SIMON PAGENAUD: Listen, it's no secret I've always been super interested in the 24 hours at Le Mans. I finished second there. Unfortunately it was the closest margin in history, so I've got unfinished business. But right now I'm pretty focused with Team Penske to run in IndyCar, try to win this championship and then try to win the Indy 500. That's my goal. It's always been my dream since I was a kid.

I've got things to accomplish here before I can think of anything else.

Q. You were talking about Ben Bretzman. Is he as much of a psychologist to you as he is your engineer?
SIMON PAGENAUD: That's a good point for sure. He's very positive. He's an incredible guy. Even in a dark day, he's very positive, always uplifting. And he definitely -- we've known each other since 2010, so it definitely changed -- not changed my life, but he definitely made me look at things differently since we've been racing together. I used to be very intense and always very anxious, and now it's a lot easier because he's basically shown me that I can be positive. There's always a silver lining, so yes, he's been very important psychologically, as well.

Q. Simon, you started seventh and finished seventh; clearly you wanted to beat Scott, but do you feel satisfied with that finish, or do you kind of feel like you left something out there on the track?
SIMON PAGENAUD: I had nothing for Scott this weekend, so no.

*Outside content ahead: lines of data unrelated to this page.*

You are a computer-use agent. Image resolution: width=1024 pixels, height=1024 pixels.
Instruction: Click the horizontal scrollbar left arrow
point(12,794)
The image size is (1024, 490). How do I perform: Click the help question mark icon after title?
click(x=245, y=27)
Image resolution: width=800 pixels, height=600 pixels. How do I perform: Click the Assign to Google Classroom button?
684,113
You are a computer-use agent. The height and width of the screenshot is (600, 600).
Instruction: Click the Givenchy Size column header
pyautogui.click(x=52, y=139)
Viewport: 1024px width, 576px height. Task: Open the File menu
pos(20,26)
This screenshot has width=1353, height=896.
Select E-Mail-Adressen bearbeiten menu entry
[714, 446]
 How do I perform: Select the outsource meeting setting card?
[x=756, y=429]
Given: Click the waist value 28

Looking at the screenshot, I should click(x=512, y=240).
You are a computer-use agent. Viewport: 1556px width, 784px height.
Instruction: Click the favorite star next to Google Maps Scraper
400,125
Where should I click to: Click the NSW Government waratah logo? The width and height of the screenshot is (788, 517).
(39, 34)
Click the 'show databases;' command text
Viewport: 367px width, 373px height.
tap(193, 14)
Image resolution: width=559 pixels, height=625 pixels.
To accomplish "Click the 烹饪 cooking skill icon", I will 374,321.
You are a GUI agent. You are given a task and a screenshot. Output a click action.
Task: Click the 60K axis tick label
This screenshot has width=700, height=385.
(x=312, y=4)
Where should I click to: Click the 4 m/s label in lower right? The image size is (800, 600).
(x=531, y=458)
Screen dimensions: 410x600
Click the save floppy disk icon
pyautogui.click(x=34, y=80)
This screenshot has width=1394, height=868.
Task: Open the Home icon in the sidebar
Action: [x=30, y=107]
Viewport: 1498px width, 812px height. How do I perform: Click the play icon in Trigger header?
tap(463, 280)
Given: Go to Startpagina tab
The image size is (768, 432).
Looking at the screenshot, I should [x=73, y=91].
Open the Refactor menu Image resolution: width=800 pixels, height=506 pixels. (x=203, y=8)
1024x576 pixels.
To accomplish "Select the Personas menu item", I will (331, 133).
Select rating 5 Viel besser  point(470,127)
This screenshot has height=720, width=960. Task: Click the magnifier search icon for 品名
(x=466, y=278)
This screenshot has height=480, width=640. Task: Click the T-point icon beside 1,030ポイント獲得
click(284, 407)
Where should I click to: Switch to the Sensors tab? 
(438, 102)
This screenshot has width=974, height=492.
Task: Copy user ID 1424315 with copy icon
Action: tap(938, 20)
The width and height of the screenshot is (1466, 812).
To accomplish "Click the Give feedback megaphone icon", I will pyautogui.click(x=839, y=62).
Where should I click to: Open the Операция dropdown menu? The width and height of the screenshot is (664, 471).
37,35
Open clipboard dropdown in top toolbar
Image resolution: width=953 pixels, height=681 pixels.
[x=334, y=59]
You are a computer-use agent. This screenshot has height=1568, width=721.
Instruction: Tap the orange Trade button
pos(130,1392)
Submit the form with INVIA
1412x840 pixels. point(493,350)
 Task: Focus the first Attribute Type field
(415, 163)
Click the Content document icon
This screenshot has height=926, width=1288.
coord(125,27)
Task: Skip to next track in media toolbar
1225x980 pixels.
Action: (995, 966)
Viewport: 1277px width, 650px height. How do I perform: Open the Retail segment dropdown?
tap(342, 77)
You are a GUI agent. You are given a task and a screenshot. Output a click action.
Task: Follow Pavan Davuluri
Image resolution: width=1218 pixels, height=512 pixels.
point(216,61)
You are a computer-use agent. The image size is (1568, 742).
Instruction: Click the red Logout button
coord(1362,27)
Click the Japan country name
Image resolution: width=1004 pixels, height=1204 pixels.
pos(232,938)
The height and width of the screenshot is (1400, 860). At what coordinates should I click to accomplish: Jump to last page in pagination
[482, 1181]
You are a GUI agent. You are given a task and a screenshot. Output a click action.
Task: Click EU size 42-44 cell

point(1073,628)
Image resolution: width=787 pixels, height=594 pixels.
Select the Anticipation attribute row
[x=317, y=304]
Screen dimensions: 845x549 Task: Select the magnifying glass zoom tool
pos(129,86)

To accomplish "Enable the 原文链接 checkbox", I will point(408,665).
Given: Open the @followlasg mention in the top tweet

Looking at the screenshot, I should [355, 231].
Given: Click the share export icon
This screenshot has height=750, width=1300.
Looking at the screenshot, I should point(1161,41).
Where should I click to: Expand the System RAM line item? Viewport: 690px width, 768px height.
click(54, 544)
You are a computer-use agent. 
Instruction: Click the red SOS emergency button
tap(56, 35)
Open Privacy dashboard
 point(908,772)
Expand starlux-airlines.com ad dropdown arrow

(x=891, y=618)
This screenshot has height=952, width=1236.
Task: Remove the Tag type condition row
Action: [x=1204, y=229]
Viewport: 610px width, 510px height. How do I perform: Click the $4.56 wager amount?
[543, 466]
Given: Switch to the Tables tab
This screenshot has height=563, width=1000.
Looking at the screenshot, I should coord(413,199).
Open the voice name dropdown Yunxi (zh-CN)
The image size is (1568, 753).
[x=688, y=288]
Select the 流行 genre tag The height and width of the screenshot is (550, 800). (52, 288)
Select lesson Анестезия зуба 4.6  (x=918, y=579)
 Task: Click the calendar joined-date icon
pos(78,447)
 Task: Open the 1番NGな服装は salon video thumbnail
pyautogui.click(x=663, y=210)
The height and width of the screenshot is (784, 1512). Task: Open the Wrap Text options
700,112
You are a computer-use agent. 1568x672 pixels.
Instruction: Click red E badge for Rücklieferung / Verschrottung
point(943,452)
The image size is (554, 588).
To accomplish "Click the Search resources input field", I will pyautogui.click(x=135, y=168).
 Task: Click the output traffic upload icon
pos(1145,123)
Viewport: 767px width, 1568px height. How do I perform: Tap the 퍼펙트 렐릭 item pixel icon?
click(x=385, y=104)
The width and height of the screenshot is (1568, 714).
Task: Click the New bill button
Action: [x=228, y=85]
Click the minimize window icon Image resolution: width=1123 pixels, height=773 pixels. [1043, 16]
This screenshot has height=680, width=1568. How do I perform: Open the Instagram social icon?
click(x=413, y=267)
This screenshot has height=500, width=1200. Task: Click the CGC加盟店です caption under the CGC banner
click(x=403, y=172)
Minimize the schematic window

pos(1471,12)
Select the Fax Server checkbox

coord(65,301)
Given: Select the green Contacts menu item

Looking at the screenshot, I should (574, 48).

Some days it's not your day, and some days -- actually on days like this, that's how you win a championship is when you're not having the best day but people don't realize you're not having your best day. That's when you're doing well.

In my opinion this weekend I think we were fighting for podium results, and then strategy came into play. We ended up where we ended up. It was more strategy than skills at the end of the day.

Yeah, nothing for Scott. I think Scott was in a different league this weekend.

Q. I was just wondering, are you at all nervous heading to Sonoma despite the points gap?
SIMON PAGENAUD: You know, you can always be nervous about everything, right? Outside factors take me out. You could worry about that, but I can't control it. It's stuff that I can't control. I think we're going to be competitive there. We were last year. We have really good cars with Team Penske at this track. It's a little easier now because we can just mirror whatever Will does. If he gets caught by yellow, we'll get caught by a yellow. We can just do exactly what he's doing. That's really easier. But that doesn't mean that everything is done. There's a lot of road to cover still. There's a lot of points going into the last race.

I'm not nervous, I'm eager to finish this championship, finish it off.

Q. Kind of more big picture, you had the four wide at Texas last week; is a moment like that the kind of moment where you think, if I win this championship, that'll be the kind of moment where I made a really good decision, or is there some other point in the season where you think, boy, that was a really -- I got more out of the car than it should have?
SIMON PAGENAUD: Well, yeah, I think there's been some good moments. Indy qualifying for me, Indy Grand Prix qualifying was very good, got us up there. First win at Long Beach where those laps before we pitted made the race. There's been a lot of moments. I think Iowa was very strong, as well, and Phoenix. A lot of good moments.

Unfortunately we had some bad moments, too, with some bad luck and mechanical issues, but yeah, Texas -- it's a shame I had to get back and get out of it for sure, but I had no choice. This one today I think is probably my best, considering that I didn't have the pace I expected. I think that was my best race of the year, especially the restarts, getting ahead of Will. I think for those reasons it was a really good race.